You say this gets called around 40K times. WHy? Is it in a cursor? If so do you really need a cursor. Couldn't you put the values you want for #name in a temp table and index it and then join to it?
select t.name, count(t.name)
from table t
join #name n on t.name = n.name
where NOT EXISTS (SELECT Code FROM ExcludedCodes WHERE Code = t.code)
group by t.name
That might get you all your results in one query and is almost certainly faster than 40K separate queries. Of course if you need the count of all the names, it's even simpleer
select t.name, count(t.name)
from table t
NOT EXISTS (SELECT Code FROM ExcludedCodes WHERE Code = t
group by t.name
NOT EXISTS typically performs better than NOT IN, but you should test it on your system.
SELECT #count = COUNT(Name)
FROM Table1 t
WHERE t.Name = #name AND NOT EXISTS (SELECT 1 FROM ExcludedCodes e WHERE e.Code = t.Code)
Without knowing more about your query it's tough to supply concrete optimization suggestions (i.e. code suitable for copy/paste). Does it really need to run 40,000 times? Sounds like your stored procedure needs reworking, if that's feasible. You could exec the above once at the start of the proc and insert the results in a temp table, which can keep the indexes from Table1, and then join on that instead of running this query.

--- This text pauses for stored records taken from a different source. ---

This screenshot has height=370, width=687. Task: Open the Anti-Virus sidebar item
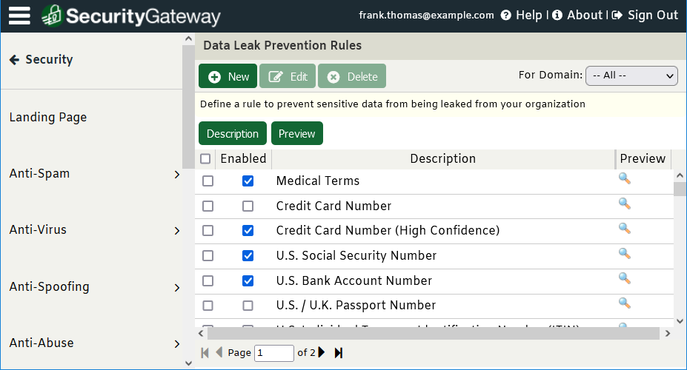(x=94, y=230)
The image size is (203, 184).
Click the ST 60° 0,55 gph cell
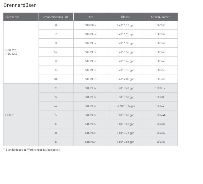[x=125, y=106]
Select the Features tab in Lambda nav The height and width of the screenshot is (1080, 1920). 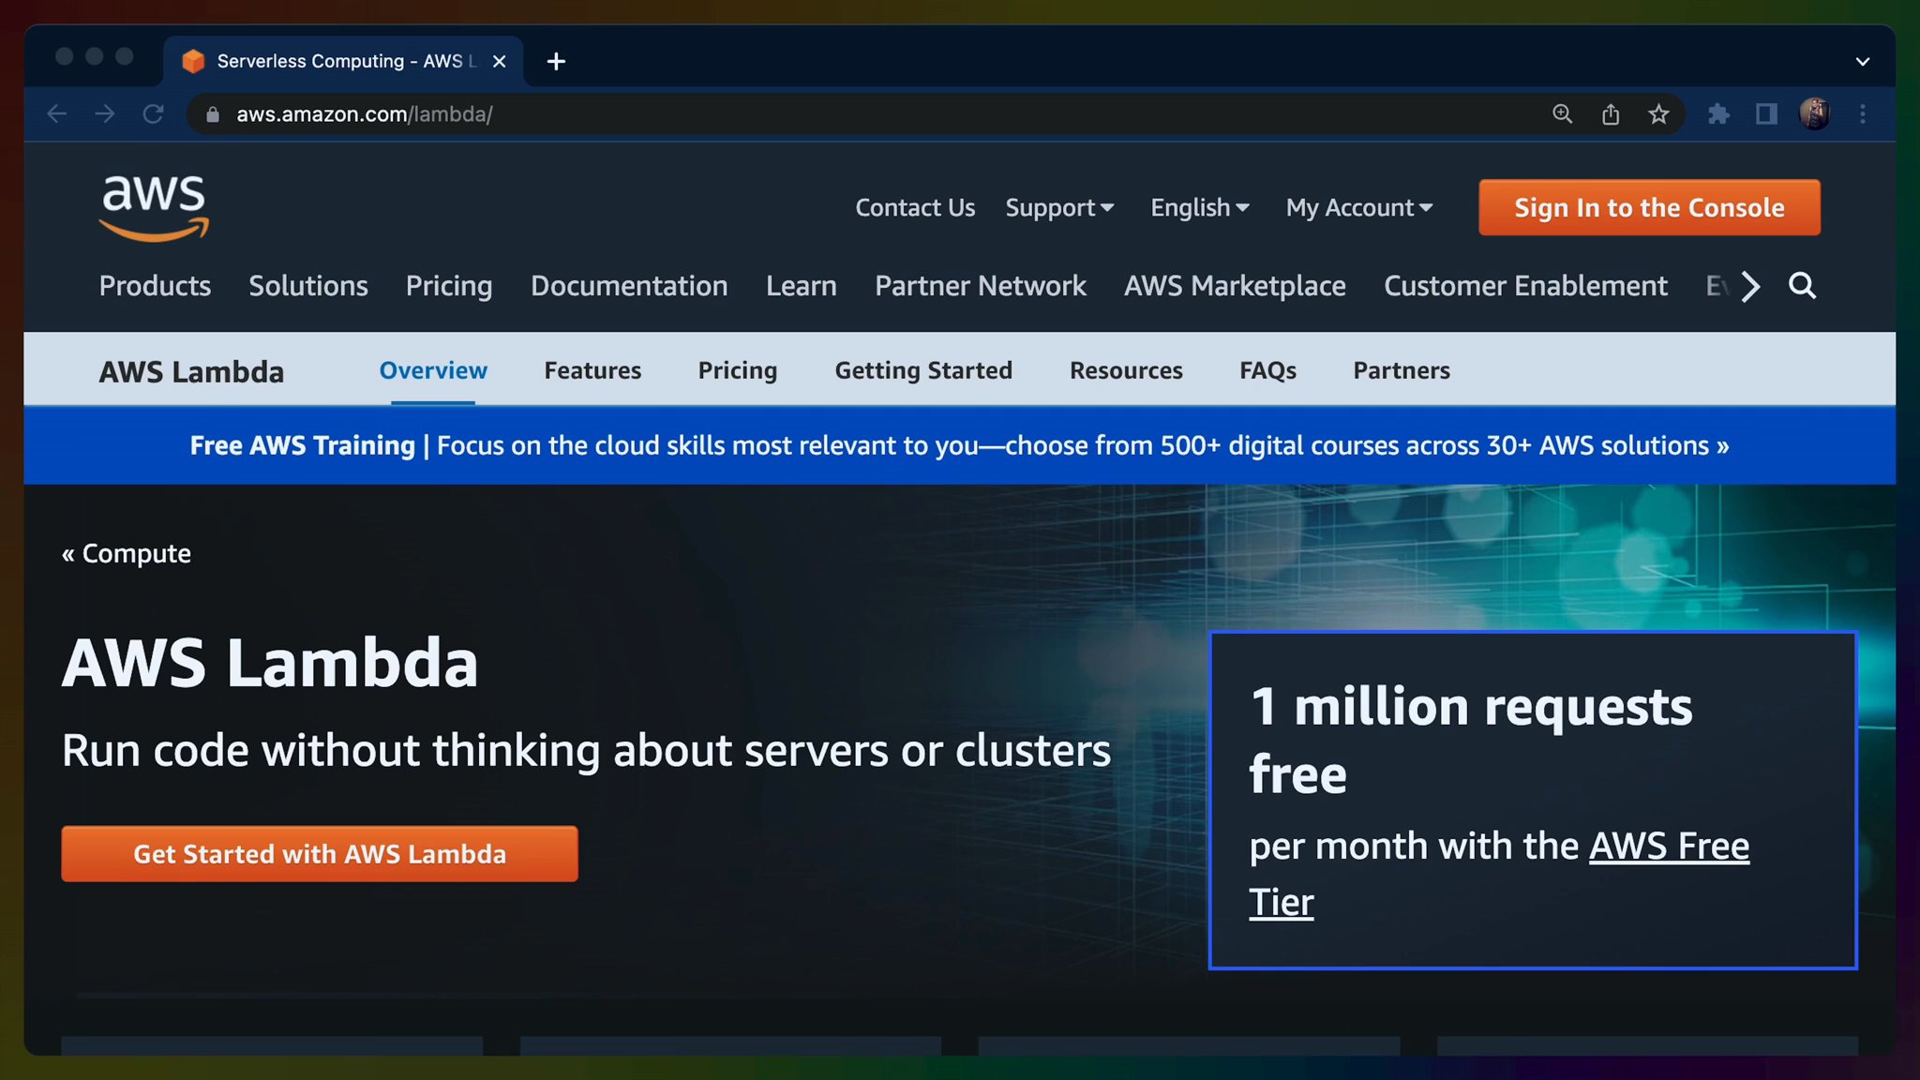[x=593, y=369]
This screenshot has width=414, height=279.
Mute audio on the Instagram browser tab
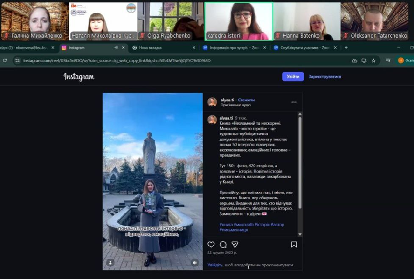click(116, 47)
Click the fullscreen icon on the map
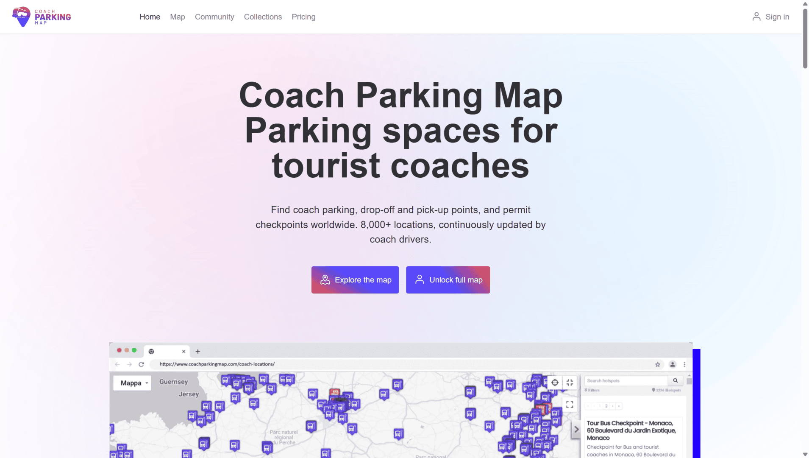 (570, 405)
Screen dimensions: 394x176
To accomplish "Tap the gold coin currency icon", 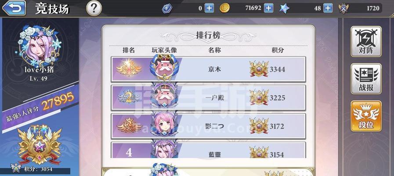I will 224,8.
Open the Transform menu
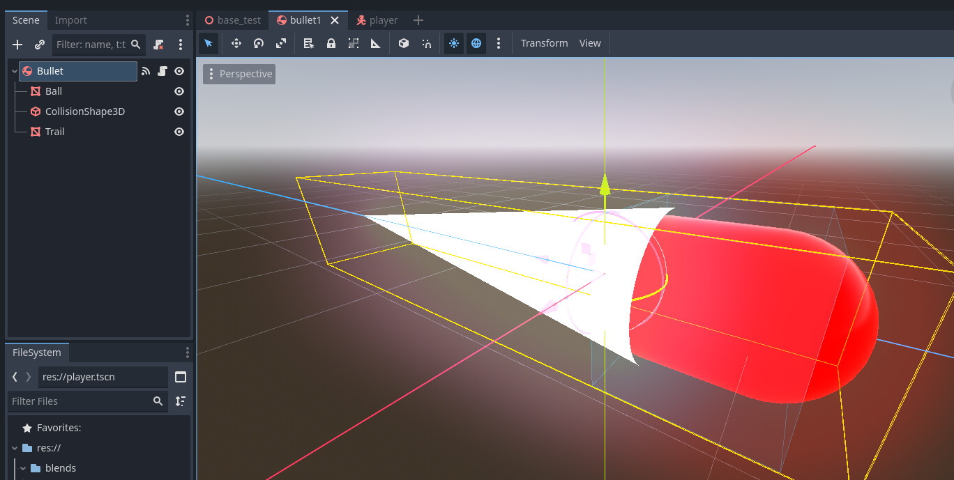This screenshot has width=954, height=480. (x=544, y=43)
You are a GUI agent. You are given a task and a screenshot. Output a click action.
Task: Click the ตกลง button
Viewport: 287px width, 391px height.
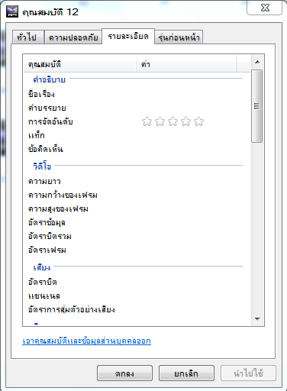point(124,373)
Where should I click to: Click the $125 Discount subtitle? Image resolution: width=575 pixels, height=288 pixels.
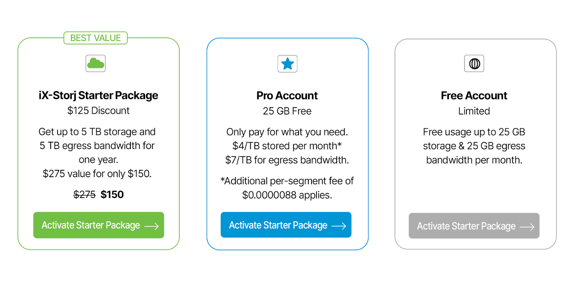coord(98,111)
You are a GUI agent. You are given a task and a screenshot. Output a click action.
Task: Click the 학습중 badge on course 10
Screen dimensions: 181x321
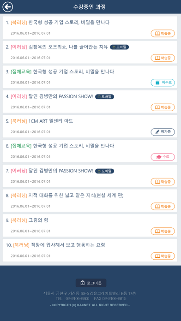pyautogui.click(x=163, y=256)
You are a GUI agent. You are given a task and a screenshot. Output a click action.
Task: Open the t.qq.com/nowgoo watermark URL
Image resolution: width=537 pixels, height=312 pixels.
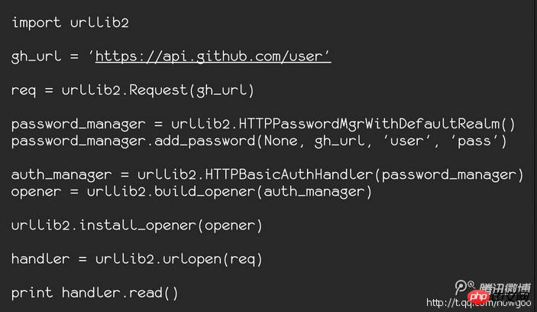[x=478, y=303]
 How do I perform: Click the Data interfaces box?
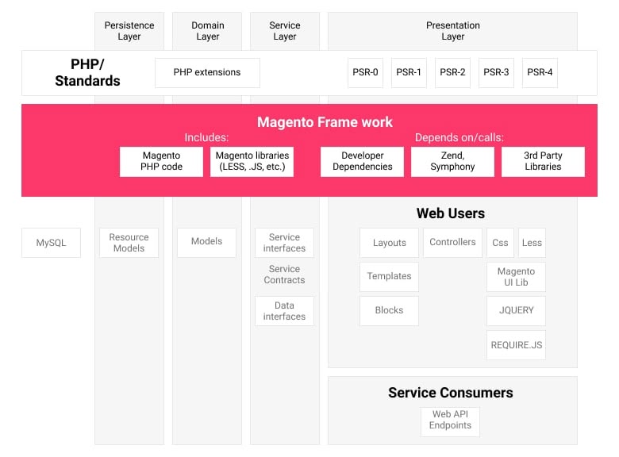click(x=284, y=311)
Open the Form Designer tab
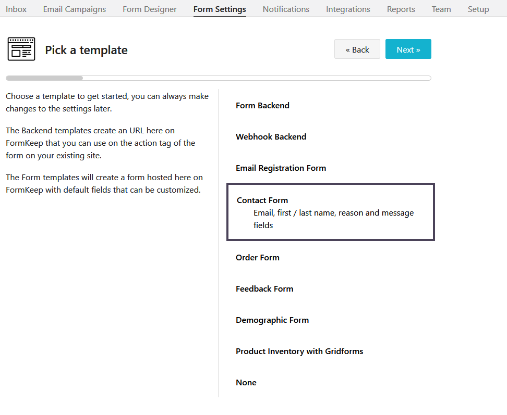 coord(150,9)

This particular bit might not even be the bottleneck that makes your query run 27 minutes. For example, are you using a cursor over those 90 million rows, or scalar valued UDFs in your WHERE clauses?
Have you thought about doing the query once and populating the data in a table variable or temp table? Something like
insert into #temp (name, Namecount)
values Name, Count(name)
from table1
where name not in(select code from excludedcodes)
group by name
And don't forget that you could possibly use a filtered index as long as the excluded codes table is somewhat static.
Start evaluating the execution plan. Which is the heaviest part to compute?
Regarding the relation between the two tables, use a JOIN on indexed columns: indexes will optimize query execution.